Detto questo, non è effettivamente frequente che lo spermaceto venga usato come strumento d’offesa. Un’esposizione che possa risultare effettivamente letale per un essere umano dovrebbe infatti risultare particolarmente vicina e prolungata nel tempo. James Nestor usa un’espressione molto colorita per definirla: la vittima malcapitata dovrebbe essere letteralmente “fatta vibrare a morte” trasformando i suoi stessi organi interni in gelatina. Uno scenario decisamente terribile, pur nella sua sconfinata improbabilità.

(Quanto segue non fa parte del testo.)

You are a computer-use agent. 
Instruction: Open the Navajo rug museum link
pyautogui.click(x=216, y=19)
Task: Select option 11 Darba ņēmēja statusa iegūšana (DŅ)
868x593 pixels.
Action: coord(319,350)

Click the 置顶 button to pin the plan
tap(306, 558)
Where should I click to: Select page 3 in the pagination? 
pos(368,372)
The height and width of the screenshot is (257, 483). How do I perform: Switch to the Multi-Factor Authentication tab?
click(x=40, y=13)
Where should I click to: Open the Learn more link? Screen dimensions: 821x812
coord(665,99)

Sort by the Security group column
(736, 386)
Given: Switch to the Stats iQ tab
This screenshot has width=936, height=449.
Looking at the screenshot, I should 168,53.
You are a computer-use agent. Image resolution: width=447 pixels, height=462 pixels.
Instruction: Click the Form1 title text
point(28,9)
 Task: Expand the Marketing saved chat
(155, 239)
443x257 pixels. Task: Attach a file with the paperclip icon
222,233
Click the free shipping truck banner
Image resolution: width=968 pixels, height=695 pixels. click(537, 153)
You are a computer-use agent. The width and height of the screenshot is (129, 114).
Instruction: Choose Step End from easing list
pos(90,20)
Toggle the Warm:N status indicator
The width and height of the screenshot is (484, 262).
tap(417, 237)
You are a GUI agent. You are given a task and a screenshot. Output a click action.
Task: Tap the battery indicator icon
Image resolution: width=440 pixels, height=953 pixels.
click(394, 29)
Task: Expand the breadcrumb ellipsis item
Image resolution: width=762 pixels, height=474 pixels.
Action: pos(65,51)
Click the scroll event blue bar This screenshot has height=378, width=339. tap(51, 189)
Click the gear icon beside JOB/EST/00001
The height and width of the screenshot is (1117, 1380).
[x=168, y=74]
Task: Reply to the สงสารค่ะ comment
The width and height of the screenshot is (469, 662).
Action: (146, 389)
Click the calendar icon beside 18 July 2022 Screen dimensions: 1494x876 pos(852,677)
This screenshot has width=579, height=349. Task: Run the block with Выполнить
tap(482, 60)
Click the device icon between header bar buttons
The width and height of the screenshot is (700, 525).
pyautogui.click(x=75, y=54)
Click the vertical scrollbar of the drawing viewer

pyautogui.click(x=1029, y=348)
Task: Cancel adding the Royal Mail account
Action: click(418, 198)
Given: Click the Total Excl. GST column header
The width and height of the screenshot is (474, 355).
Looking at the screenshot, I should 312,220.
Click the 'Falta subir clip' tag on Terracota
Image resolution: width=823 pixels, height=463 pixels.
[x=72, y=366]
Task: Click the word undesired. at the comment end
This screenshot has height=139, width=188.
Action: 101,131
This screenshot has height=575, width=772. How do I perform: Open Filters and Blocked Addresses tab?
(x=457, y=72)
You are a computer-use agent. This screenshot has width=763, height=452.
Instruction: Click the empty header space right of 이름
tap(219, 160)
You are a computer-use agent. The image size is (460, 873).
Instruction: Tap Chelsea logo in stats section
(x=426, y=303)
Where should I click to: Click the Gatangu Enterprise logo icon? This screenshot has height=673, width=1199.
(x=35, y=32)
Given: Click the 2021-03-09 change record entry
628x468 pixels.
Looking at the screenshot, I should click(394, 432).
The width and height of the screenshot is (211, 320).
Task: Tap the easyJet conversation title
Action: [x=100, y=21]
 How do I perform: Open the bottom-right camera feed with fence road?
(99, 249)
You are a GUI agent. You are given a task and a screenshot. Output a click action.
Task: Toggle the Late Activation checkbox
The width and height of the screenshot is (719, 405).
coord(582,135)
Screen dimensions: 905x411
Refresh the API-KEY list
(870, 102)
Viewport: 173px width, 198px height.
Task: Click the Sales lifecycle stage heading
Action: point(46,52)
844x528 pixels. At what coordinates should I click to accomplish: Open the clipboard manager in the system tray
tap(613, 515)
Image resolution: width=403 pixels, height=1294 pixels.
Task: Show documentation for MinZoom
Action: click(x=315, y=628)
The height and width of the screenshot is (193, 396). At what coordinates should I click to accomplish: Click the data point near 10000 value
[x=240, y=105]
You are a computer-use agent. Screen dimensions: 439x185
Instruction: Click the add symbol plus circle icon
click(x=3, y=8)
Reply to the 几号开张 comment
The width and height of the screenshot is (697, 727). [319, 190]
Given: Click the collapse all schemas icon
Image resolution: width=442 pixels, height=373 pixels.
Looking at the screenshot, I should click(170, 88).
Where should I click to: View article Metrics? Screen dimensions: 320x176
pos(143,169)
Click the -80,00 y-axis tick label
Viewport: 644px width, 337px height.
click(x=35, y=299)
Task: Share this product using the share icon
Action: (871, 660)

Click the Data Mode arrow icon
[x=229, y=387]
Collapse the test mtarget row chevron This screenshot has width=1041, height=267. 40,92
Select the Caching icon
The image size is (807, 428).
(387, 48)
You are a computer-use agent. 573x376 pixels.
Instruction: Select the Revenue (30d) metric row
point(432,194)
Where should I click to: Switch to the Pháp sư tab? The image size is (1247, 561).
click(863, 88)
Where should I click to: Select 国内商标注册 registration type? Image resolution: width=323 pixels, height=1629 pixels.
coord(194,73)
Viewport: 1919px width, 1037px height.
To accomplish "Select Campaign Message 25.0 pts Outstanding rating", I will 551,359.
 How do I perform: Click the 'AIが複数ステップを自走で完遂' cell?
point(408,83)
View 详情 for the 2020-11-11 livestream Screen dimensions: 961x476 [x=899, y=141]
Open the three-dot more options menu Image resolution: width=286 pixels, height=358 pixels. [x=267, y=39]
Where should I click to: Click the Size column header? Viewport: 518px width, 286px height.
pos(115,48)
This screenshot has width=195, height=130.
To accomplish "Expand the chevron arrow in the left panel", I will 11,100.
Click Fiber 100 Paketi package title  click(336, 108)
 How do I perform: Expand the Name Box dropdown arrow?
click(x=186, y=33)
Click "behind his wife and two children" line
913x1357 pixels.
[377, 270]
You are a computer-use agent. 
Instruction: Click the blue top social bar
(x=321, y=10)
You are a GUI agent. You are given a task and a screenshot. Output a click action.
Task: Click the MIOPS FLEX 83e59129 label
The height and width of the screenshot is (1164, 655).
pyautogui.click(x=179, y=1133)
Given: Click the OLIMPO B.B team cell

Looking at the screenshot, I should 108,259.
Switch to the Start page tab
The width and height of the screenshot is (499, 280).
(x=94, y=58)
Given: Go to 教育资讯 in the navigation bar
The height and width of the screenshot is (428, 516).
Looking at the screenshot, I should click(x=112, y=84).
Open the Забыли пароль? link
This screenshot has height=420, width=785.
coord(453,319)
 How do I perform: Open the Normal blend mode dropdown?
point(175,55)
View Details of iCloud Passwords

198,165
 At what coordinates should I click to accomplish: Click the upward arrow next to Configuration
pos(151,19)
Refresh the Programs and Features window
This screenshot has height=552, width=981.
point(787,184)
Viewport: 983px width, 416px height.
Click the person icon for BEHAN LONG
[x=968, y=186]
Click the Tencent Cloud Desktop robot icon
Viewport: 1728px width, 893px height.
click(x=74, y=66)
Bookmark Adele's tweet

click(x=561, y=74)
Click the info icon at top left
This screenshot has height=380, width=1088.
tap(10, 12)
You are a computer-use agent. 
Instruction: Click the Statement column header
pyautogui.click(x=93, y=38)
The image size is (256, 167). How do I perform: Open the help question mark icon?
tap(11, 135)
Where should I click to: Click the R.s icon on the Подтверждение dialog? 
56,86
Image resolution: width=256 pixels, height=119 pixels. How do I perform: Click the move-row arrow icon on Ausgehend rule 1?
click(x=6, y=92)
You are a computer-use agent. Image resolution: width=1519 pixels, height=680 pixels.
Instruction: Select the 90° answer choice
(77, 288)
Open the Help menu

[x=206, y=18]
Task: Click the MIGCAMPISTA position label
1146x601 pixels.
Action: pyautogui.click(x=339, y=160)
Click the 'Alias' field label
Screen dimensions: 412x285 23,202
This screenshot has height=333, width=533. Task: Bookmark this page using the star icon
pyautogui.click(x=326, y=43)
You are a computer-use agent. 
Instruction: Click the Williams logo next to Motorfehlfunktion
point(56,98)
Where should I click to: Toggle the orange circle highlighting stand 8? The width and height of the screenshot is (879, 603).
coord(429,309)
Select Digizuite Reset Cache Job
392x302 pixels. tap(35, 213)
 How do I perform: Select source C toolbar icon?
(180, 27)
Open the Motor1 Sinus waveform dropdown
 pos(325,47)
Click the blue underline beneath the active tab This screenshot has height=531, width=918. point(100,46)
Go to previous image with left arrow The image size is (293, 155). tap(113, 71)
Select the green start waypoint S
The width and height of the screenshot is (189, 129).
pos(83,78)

Abbiamo affermato che i capodogli non attaccano normalmente gli umani, il che potrebbe risultare effettivamente fuorviante. Poiché esiste almeno un caso, eclatante, di un vero disastro navale causato da una di queste balene, che per un connubio di circostanze ignote riuscì ad affondare (dal suo punto di vista, in maniera certamente meritata) la baleniera Essex presso i mari del Sudamerica, nell’anno del Signore 1820. Episodio che, per inciso, avrebbe anche ispirato Melville con il suo già citato romanzo sul mostro bianco degli abissi, nemico biblico d’Ismaele. Owen Chase, primo ufficiale della nave, racconta così dell’episodio nei suoi diari: “Mi girai e la vidi 500 metri davanti a noi, mentre procedeva ad una velocità doppia dei suoi normali 24 nodi (44 Km/h) e un aspetto dieci volte più vendicativo. L’acqua spruzzava da tutte le parti per il movimento violento e continuo della sua coda. La sua testa era per metà fuori dall’acqua ed in quel modo venne addosso allo scafo, più e più volte.” Schiantandolo letteralmente in mille pezzi, a quanto ci è dato di sapere, e creando un buco sufficientemente ampio da affondare la nave. L’equipaggio quindi si mise in salvo con le tre lance da arpionamento presenti a bordo, iniziando una dura navigazione di oltre mille miglia in alto mare, il cibo e l’acqua razionata, fino alle isole Pitcairn. Molti di loro morirono. La balena non fu vista mai più.
E questo è un esempio, se davvero ce n’è bisogno, di cosa potrebbe fare l’ira più incontenibile di un singolo capodoglio. Ancor prima di aprire le sue impressionanti fauci, ed emettere quel suono paragonabile alla tromba dell’ultima Apocalisse. La fine degli uomini e dell’esistenza. L’inizio di un Nuovo Mondo abissale, forse ancor più crudele e spietato di quello in cui stiamo vivendo. Ma pur sempre giusto, a suo modo.